É uma lixeira a céu aberto, entrecortada por nomes de linhas ferroviárias e afluentes, sistemas orográficos, cidades tropicais que já há muito rejeitaram os nomes embaraçosos que lhes demos, peculiaridades ornitológicas, ditongos, trajos regionais e tragédias passadas com lobos.
Gosto de passear lá com outros sobreviventes, comparando ignorâncias e teimosias. Um dos setores mais acidentados é o das medidas que tentaram incutir-nos numa fútil tentativa de resistirmos ao sistema decimal.
Dessa lavagem cerebral só me restou uma surpresa: o quarteirão de sardinhas, que são vinte e cinco, já um quartilho são um quarto de 25, que dá meia dúzia mais uma sardinha a dividir por quatro.
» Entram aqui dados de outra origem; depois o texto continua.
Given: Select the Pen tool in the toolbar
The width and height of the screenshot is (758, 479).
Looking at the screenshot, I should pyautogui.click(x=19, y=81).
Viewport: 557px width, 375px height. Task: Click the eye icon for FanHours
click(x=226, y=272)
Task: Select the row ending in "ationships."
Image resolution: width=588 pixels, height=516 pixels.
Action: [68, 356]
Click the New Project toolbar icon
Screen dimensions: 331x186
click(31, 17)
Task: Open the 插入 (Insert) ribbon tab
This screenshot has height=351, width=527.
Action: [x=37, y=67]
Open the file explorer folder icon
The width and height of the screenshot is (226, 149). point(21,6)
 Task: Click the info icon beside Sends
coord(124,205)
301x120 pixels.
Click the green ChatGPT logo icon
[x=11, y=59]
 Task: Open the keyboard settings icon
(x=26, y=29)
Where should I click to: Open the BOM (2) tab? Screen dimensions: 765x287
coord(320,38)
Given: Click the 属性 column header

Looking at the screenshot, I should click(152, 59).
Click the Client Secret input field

Um almude de vinho são 30 litros (…). Meio almude, para os tête à tête mais confinados, são 15 litros. E um cântaro quantos decilitros tem? E um escrópulo? E um arrátel de milho-painço, quantas braças dá? Em querendo comprar uma canada de centeio, quantas arrobas sobram para pôr a mondar na eira brava?
Indo para a feira com duas pisgóias de tremoço seco e um xágara de água do poço, em querendo trocá-los por fangas de pevides, quantas posso pedir sem correr o risco de ser apedrejado?
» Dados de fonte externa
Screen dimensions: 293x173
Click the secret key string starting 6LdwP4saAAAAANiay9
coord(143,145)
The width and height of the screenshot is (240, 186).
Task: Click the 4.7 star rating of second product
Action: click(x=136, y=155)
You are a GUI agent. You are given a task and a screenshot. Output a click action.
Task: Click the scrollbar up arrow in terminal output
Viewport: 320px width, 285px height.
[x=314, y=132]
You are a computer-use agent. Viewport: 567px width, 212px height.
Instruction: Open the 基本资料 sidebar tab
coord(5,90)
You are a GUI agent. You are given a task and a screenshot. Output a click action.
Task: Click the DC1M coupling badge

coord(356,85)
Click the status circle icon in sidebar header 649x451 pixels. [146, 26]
Com uma toesa de salmoura e um salamim de bacalhau desfiado, quantas pulgadas galegas tenho de percorrer para assolhar os rebites de mordaça do boi?
Mentiria se dissesse que já soube as respostas a estas perguntas. Mas já soube.
Miguel Esteves
Cardoso
A memória de um tempo que nos menorizava, para lá da idade e da cultura, própria dos que habitavam cidades e campos. Como é possível que haja seres que defendem o regresso a esse passado? Tempo de trevas o nosso, de esquecimento e vã glória de uma época que nunca mais deveria ser reciclada, mesmo que disfarçada com maquilhagem pseudo qualquer coisa modernaça, o que configurará sempre mentira e abismo.